Saurothera vetula,Vieill.—Gal. Ois. 38.

[80] Length 15½ inches, expanse 14³⁄₁₀, flexure 4⁶⁄₁₀, tail 6¾, rictus 2¹⁄₁₀, tarsus 1⁶⁄₁₀, middle toe 1²⁄₁₀. Intestine 16 inches, very tender; two cæca, about 2 inches long. Irides hazel; orbits scarlet. The sexes exactly alike.

Interesting to myself, as being the first bird that I obtained in Jamaica, I mention the fact, because the mode in which I procured it is illustrative of one of its most remarkable characteristics. A day or two after my arrival, I was taking a ramble with a little lad, who was delighted to be my pioneer and assistant; we had climbed a hill which was clothed with large timber, so densely matted with lianes and briers as to be almost impenetrable. We had, however, got into the thickest of it, when a large and handsome bird with a long tail, beautifully barred with black and white, appeared on a low shrub within a few feet of us, watching our motions with much apparent interest. My little friend informed me that it was a Rainbird, but that it had received also the title of Tom Fool, from its silly habit of gratifying its curiosity, instead of securing its safety. Without wasting many words, however, the youth picked up a “rock-stone,” as pebbles are called in Jamaica, and delivered the missile with so skilful an aim, that the bird dropped to the ground, and became the first-fruits of an ornithological collection.

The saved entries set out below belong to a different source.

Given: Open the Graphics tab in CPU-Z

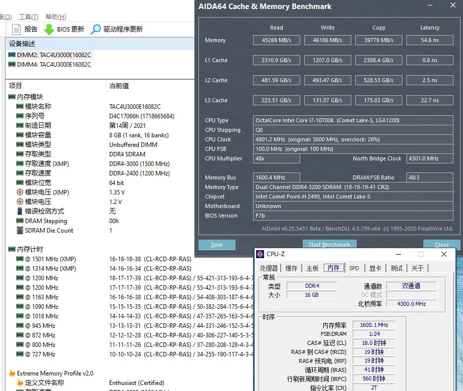Looking at the screenshot, I should (x=375, y=268).
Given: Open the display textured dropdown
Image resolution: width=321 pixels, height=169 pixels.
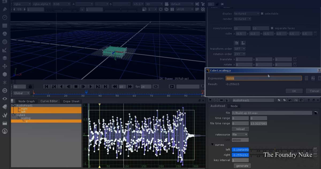Looking at the screenshot, I should pos(246,13).
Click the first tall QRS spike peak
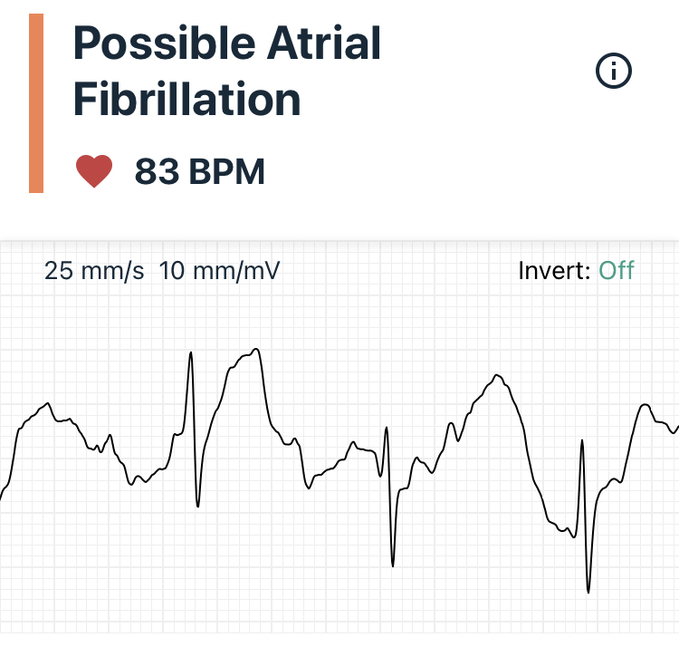The width and height of the screenshot is (679, 647). [x=191, y=352]
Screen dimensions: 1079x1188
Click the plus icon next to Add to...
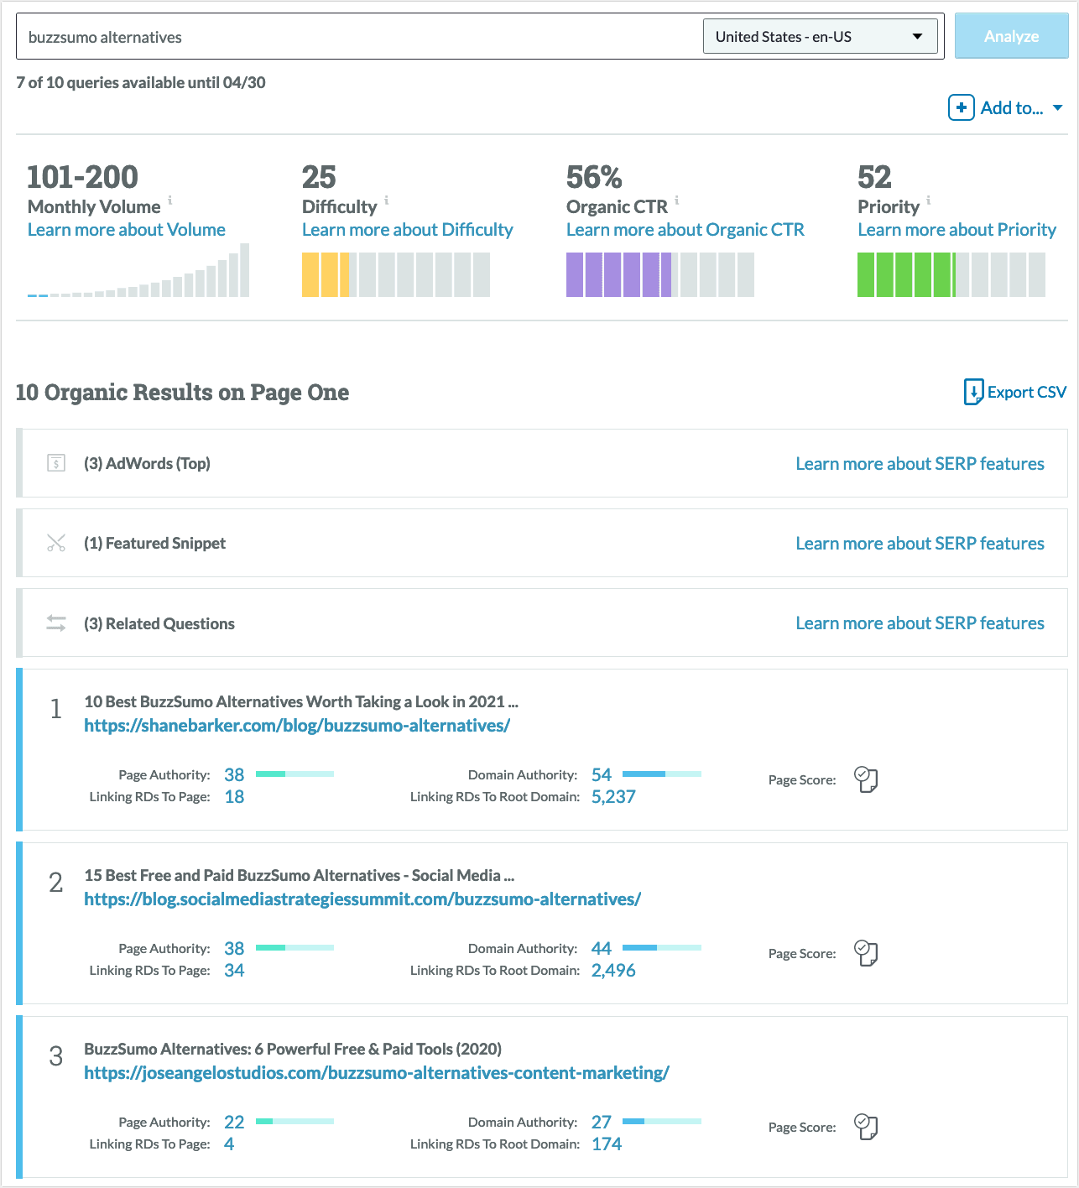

I have often seen the bird since, and always with the same manners, jumping from twig to twig, or climbing with facility up the slender stems of the young trees, gazing at the intruder; and if driven away, flying only a few yards, and again peeping as before. It is little seen except where the woods are high, but is widely scattered on mountain as well as lowland.

The wings are remarkably short and hollow, like those of the Gallinaceæ, the bird displaying the unusual phenomenon of a length greater than the expanse. Conformably to this, the bird is seldom seen to fly except from tree to tree; more usually leaping in a hurried manner along the branches, or proceeding up the perpendicular bole by short jumps. When it does fly, it glides nearly in a straight line, without flapping the wings. It often sits on a branch in a remarkable posture, the head lower than the feet, and the long tail hanging nearly perpendicularly downward. When sitting it now and then utters a loud and harsh cackle, unvarying in note, but increasing in the rapidity of its emission; and sometimes this sound is produced during its short flights. All the time of this effusion, the beak is held widely opened. It may be imitated in some degree, by repeating the syllables, ticky ticky ticky, for about a minute, as rapidly as they can be uttered. It is frequently seen on the ground in morasses and woods, when it proceeds by a succession of bounds, the long tail held somewhat high, the head low: the tail is jerked forward by the impulse at each pause of motion; and the whole action is like that of the Crotophaga.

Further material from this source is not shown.